#### Work to complete:
[a] Answer these questions using the editorial on missionaries in schools:
(i) What is the name of the US missionary group that visited the secondary schools?
(ii) What did Ms Sherlina Nageer say the church was in the United States?
(iii) Who does the editorial say is responsible for arranging children's religious education?
[b] Reproduce the part of the editorial on missionaries in schools starting at "Last month through" and ending at "the modern world.".

** start of Text excerpt **

Missionaries in schools

Last month through letters to this newspaper, the public’s attention was drawn to visits to some of our secondary schools by a US missionary group called the Faithful Word Baptist Church, led by Pastor Steven Anderson. From all the accounts as well as video posted online, Pastor Anderson and his fellow missionaries seem to have more in common with Hieronymus Bosch and his era than they do with those of us who inhabit the modern world.

The beliefs of the Faithful Word Baptist Church fall fully within fire and brimstone parameters, and activist Ms Sherlina Nageer also relayed that the church was a “designated hate group in the United States.” Pt C Nandalall wrote that he saw a documentary by them in which Hinduism was vilified and the Bhagavad Gita ‘relentlessly attacked.’ The least that can be said about this is that this is clearly not a church with any sensitivity about how to function in a small, multi-faith society like ours. Offensive views can be lost in the clamour of a very large country like the United States, where any number of voices compete for a hearing, but not here. In Guyana, no matter that certain faiths are proselityzing by definition, they have to accord other religions a healthy measure of respect.

But even that is not the key issue here. The real problem is why on earth did the head teachers of the various schools allow this group to speak to the students – in the case of at least one school, even the younger ones? It is worse that this particular church had intolerant and abusive views, but the truth of the matter is no missionary of whatever religion should have been allowed to talk to the children. A state school is a secular space because the framework within which the country operates is also secular. It has to be in a multi-faith society. Religion is a private matter, and parents or guardians are responsible for making arrangements for the religious education of their children, whatever religion that might be.

** end of Text excerpt **
** start of Data supplied **

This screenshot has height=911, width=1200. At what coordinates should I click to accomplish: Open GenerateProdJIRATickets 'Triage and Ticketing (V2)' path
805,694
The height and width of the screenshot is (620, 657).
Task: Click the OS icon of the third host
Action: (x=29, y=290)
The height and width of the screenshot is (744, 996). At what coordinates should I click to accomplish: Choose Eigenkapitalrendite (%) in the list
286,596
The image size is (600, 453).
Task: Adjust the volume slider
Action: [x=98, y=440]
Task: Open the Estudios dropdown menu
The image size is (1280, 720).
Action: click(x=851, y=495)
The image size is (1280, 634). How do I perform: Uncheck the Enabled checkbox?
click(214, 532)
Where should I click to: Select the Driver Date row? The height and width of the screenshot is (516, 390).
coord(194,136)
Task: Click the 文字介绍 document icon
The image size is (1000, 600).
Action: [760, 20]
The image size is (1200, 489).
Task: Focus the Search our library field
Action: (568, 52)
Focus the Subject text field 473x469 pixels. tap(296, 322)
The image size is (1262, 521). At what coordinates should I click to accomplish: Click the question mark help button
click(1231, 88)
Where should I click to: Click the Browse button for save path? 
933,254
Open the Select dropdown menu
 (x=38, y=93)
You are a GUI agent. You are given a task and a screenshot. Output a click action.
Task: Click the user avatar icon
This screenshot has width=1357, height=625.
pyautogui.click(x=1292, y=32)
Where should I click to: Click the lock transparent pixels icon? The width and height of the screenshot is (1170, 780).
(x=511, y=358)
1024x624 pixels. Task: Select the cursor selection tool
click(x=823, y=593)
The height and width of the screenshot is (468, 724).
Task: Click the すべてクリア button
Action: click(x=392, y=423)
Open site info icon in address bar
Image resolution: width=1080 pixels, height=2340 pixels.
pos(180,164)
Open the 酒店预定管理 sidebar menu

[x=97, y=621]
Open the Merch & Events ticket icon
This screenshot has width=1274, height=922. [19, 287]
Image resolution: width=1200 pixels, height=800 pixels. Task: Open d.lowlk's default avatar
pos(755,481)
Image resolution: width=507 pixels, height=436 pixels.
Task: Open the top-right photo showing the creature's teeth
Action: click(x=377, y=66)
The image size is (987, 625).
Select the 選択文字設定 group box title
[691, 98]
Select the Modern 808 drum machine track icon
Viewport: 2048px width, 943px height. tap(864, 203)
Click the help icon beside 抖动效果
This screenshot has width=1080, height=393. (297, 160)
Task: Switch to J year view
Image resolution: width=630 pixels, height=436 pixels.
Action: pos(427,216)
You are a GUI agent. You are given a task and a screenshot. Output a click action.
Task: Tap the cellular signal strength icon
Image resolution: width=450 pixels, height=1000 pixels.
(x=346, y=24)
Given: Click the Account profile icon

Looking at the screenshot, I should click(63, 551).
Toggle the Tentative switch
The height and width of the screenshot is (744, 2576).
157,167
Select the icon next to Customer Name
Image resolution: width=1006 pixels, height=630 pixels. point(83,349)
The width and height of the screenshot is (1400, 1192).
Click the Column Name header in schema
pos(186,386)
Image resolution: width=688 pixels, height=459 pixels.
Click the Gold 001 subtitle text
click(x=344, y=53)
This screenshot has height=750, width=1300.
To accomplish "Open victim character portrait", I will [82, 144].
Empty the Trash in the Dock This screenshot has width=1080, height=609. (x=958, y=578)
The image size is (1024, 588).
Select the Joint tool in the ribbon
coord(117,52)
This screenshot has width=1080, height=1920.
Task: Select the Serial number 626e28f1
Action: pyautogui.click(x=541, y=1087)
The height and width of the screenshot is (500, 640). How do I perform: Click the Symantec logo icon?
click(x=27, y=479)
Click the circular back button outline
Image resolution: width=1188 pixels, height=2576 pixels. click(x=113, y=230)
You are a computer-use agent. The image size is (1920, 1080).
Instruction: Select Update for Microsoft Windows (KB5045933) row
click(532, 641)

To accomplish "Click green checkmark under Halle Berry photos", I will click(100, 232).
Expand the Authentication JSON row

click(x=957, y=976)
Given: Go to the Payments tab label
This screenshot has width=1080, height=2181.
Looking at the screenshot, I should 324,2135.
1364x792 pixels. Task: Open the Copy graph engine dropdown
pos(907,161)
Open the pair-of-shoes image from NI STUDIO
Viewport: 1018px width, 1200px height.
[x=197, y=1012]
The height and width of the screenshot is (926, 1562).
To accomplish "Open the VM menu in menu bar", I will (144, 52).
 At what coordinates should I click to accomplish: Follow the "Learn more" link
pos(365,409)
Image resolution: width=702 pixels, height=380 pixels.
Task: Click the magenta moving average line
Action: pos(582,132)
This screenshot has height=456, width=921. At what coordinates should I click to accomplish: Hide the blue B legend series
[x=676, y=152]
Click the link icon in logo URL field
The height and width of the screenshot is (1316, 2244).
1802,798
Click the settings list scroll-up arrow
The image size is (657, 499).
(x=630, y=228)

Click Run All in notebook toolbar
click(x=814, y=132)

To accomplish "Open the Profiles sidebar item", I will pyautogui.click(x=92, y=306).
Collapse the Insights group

** end of Data supplied **

#### Outputs for the tasks:
[a]
(i) The Faithful Word Baptist Church
(ii) A "designated hate group"
(iii) Parents or guardians

[b]
Last month through letters to this newspaper, the public’s attention was drawn to visits to some of our secondary schools by a US missionary group called the Faithful Word Baptist Church, led by Pastor Steven Anderson. From all the accounts as well as video posted online, Pastor Anderson and his fellow missionaries seem to have more in common with Hieronymus Bosch and his era than they do with those of us who inhabit the modern world.